Asynchronous API calls with curl


Hi all!

We're working on building up our ETL jobs on R Studio Connect and we some long running jobs that I would like to speed up by making APIs calls parallel and not sequential as if I do that with purrr iterating through a list or a simple for loop.

In my search for a good solution I came across this curl vignette and specifically the 'async requests' part of it. I though: "awesome, somebody built it for me I just need to adjust it to me needs"... I guess I couldn't be more wrong :stuck_out_tongue:

I started searching around and found this implementation link, but the problem is that it's not directly applicable to my needs + I need to do a POST. Below I'll list shortly what I was trying to implement unsuccessfully so far:

A single POST handler - theoretically the body will need to change with each list but for now let's not go that far. Adjusting that to a POST was not an issue, the question for me is more how to feed that handler correctly into the remaining pipeline.

h <- new_handle(
  copypostfields = toJSON(body, pretty = TRUE, auto_unbox = TRUE)
  ) %>%
    `Authorization` = "XXX",
    `Content-Type` = "application/json"

Let's say below that I would like to make 3 asynchronous calls using that same handler (or let's say handler versions, but maybe let's get there in a minute) against the same server, hence, I repeat the API host 3 times.

pool <- new_pool()

# Results only available through call back function
cb <- function(req){cat("done:", req$url, ": HTTPS:", req$status, "\n", "content:", rawToChar(req$content), "\n")}

# Example vector of uris to loop through
uris <- c(
sapply(uris, curl_fetch_multi, done = cb, pool = pool)
out <- multi_run(pool = pool)

After those lines the execution should take place, but instead of a great result I get two types of errors below:

  1. Either just 404 because that handler I defined above is not tied to any of those calls (it's just a generic curl GET call)

  2. If I change that last in order to tie the handler into:

sapply(uris, curl_fetch_multi, done = cb, pool = pool, handle = h)
out <- multi_run(pool = pool)
Error in multi_add(handle = handle, done = done, fail = fail, data = data,  : 
  Handle is locked. Probably in use in a connection or async request.

So it even says in the documentation that a handler can't be used more than once, but then I having trouble understanding how to organise this pipeline of asynchronous calls the right way. Did anyone came across a similar issue and found a viable solution?





For async request, you can take a look at crul :package: too



Oh, wow - I wasn't aware of that and I need to admit it's absolutely fantastic stuff!
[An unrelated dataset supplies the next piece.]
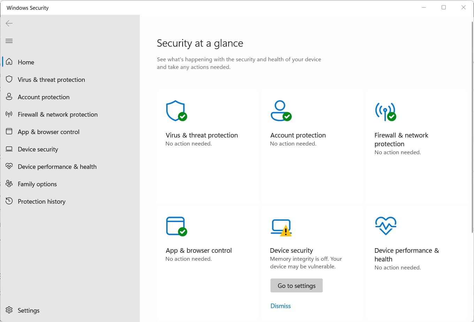Click the Settings gear icon in sidebar
The height and width of the screenshot is (322, 474).
9,310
I eventually managed to create a solution where I'm calling the same API on R Studio Connect, where I also make sure that a big number of processes can be spawned quickly to serve my requests, with a list of varying bodies. The idea is that I would like to process hundreds of client jsons against the same API as quickly as possible.

The full mini-solution is below and I hope somebody will find it useful!


bdy <- read_json("body.json")

url <- "https://api-endpoint/calculate"
hdr <- list(
  `Authorization` = "XXX",
  `Content-Type` = "application/json"

# Pretending I have a list of 5 different bodies to post
bdy_list <- rep(toJSON(bdy, pretty = TRUE, auto_unbox = TRUE), 5)

# Creating a list of individual requests with varying bodies
req <- vector("list", length(bdy))
for(i in seq_along(bdy)){
  req[[i]] <- HttpRequest$new(url = url, headers = hdr)$post(body = bdy_list[[i]])

# Execution
res <- AsyncVaried$new(.list = req)

Another solution that also worked for us very well was just iterating through the list of bodies and a single POST call wrapped in a function with furrr - probably even better cause we could keep our results tidy in a df and work of them afterwards.